Coca Cola's communications objective was to engage with a new generation of tech savvy and Twitter-addicted consumers. It needed a socially-driven campaign with the power to cut through the crowd of competitors and encourage participation, particularly among Gen Z's (11-19).
We collaborated with Coca Cola, Clear Channel Outdoor, Google and ICUC (Dentsu Aegis Network's social moderating unit). Our goal was to design a strategy that combined three (well known) insights about Gen Z's validated by Posterscope's proprietary Outdoor Consumer Survey:
1. Gen Z's are addicted to their smartphones, primarily using them for social media (158 index).
2. This new generation of consumers is increasingly narcissistic, wanting their 15 seconds of fame they can share with their social media following (166 index).
3. They are eager to interact with brands where possible (152 index) and expect much more from advertising than their predecessors (167 index).
The Google team worked with Coca Cola to develop a socially-driven web experience called "What's in a Name" that celebrates the stories behind each of our names.
We know that there is something pretty powerful and emotional when people find out something unexpected about themselves.
What's in a Name allowed consumers to directly input their first name into the http://name.shareacoke.com website and discover fun facts and trivia associated with their name.
Clear Channel, Google and Posterscope then worked together to find a way to use digital Out of Home to bridge the gap between the real world and the digital world.
It's only fitting that as Coca Cola is one of the biggest brands in the world, we developed and broadcast an OOH version of What's In a Name on the biggest stage in the world, Times Square, with supporting media on digital screens across the nation.
Times Square visitors could Tweet in their first name with the hashtag #CokeMyName to see a personalized story about their name broadcast on the Clear Channel screen above McDonalds in Times Square.
Once a name was Tweeted, it was submitted automatically to the Share a Coke API. If there was a direct match with one of the 160,000 Share a Coke names, the API outputs factoids to the Clear Channel server. Factoids are based on historical Google data and are rendered as static cards. Every step after the tweet from the consumer was fully automated…and the entire process took less than one minute.
Every consumer who tweeted to the hashtag received a real-time response from the @CocaCola Twitter account, thanking them for their participation, written by a real human at ICUC to ensure authenticity.
As insights revealed that our Gen Z's desired their 15 seconds of fame, we displayed each individual name fact on the Times Square digital billboard…for 15 seconds.
A camera on a nearby opposite building automatically snapped a photo of each story on the digital billboard. These photos were then Tweeted back to the consumer.

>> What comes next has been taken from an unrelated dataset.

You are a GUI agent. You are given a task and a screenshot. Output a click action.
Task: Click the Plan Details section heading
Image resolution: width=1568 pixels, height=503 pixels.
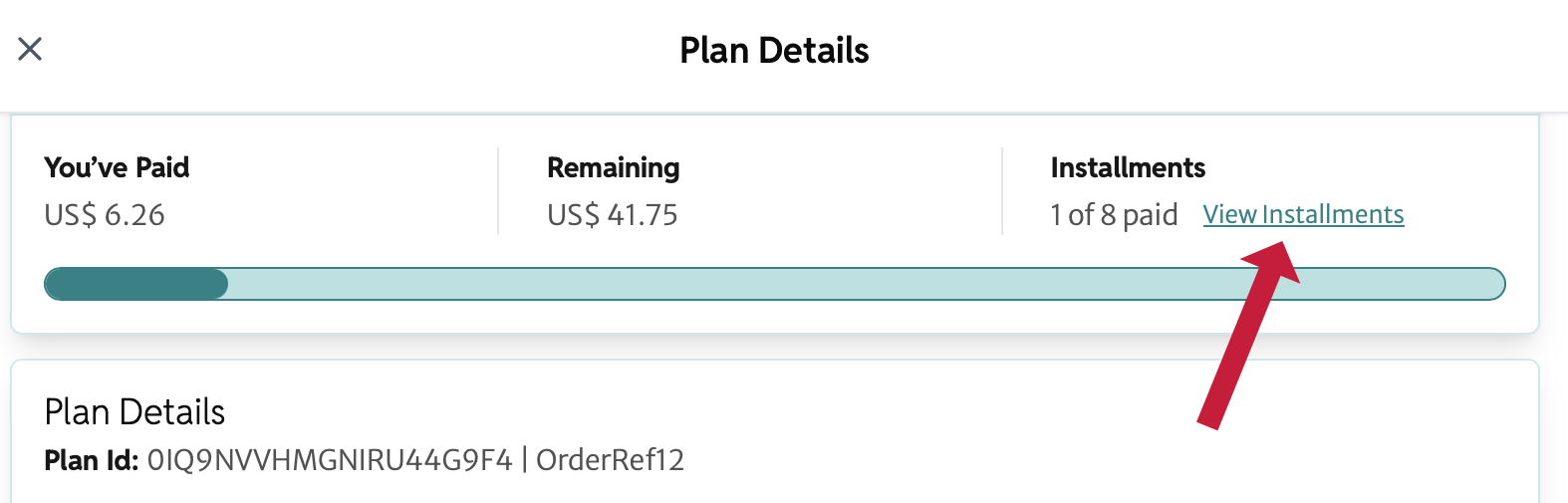click(x=134, y=411)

All social mentions included the What's in a Name web URL, to further close the loop between the various screens – large and small – on which the experience occurred.

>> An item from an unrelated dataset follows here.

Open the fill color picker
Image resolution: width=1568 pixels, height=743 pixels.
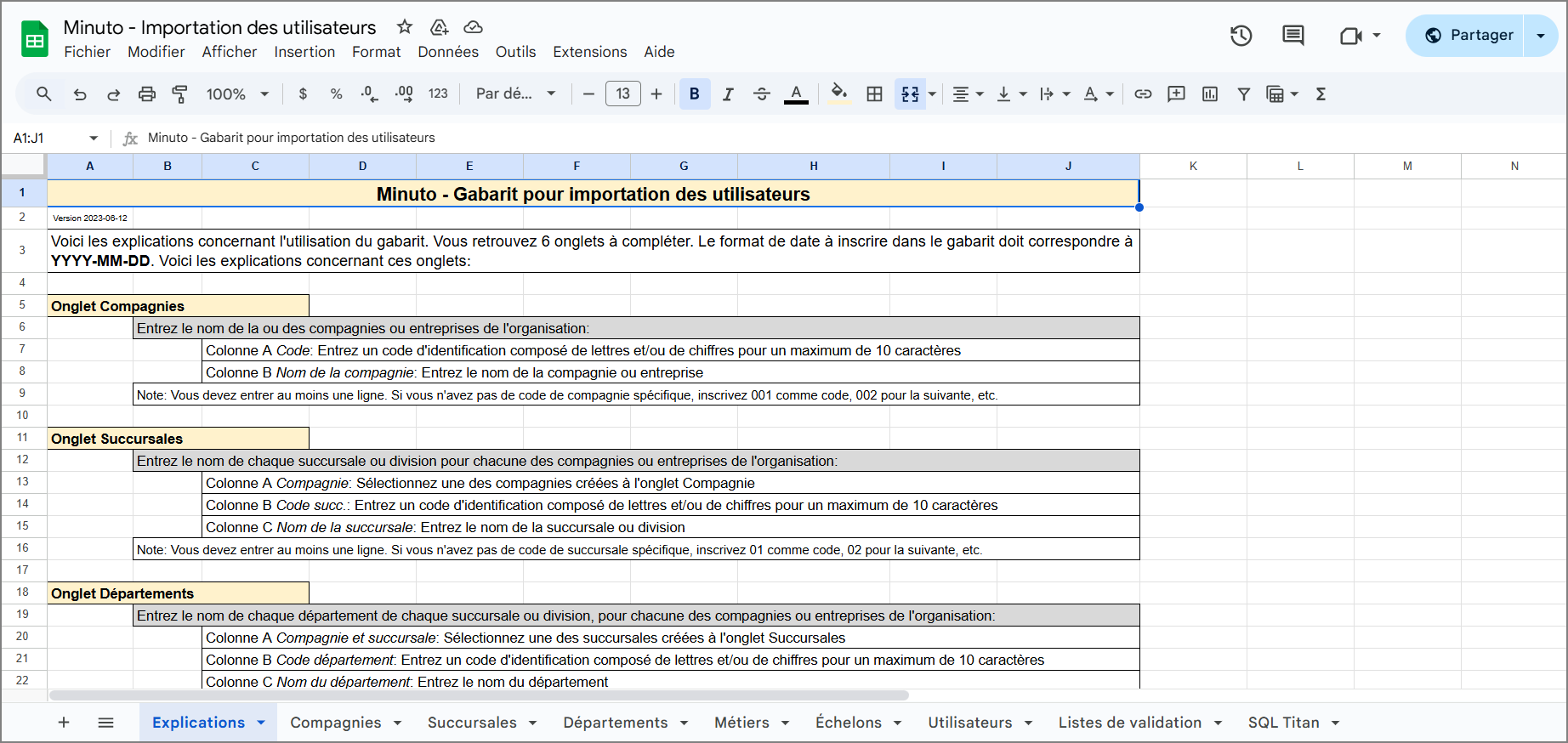coord(838,94)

The board delivered 5.4MM audience impressions in Times Square over the 3-week period (per TAB).
ICUC social monitoring stats further revealed the following:
The campaign generated 42,000 social posts with #cokemyname during that period. Note that posts from @CocaCola, responding to submissions, were only 9,800 of these; this reveals that consumers were heavily engaged throughout the campaign.
The extrapolated reach of these posts i.e. the total number of followers for each #cokemyname mention: 350 million social impressions (of which 209MM are attributable to @CocaCola and 141MM are attributable to the followers of other Tweeters)
What started in Times Square, didn't stay in Times Square. Tweets with #cokemyname were mentioned in 110 countries. The US represented 49% of exposure. Within the US, Times Square was most popular, but exposure covered key metropolitan areas including Chicago, Boston, Atlanta, Houston, Los Angeles, San Francisco, Philadelphia, Miami and DC.
The campaign skewed young and female and directly connected with Gen Z's:
o Overall: 69% F // 58% A17 or younger // 11% A18-24
o USA: 70% F // 46% A17 or younger // 16% A18-24
The campaign was picked up by industry trade media in the US. Additionally, we saw press exposure from other markets as far away as Latin America, Eastern Europe and Japan.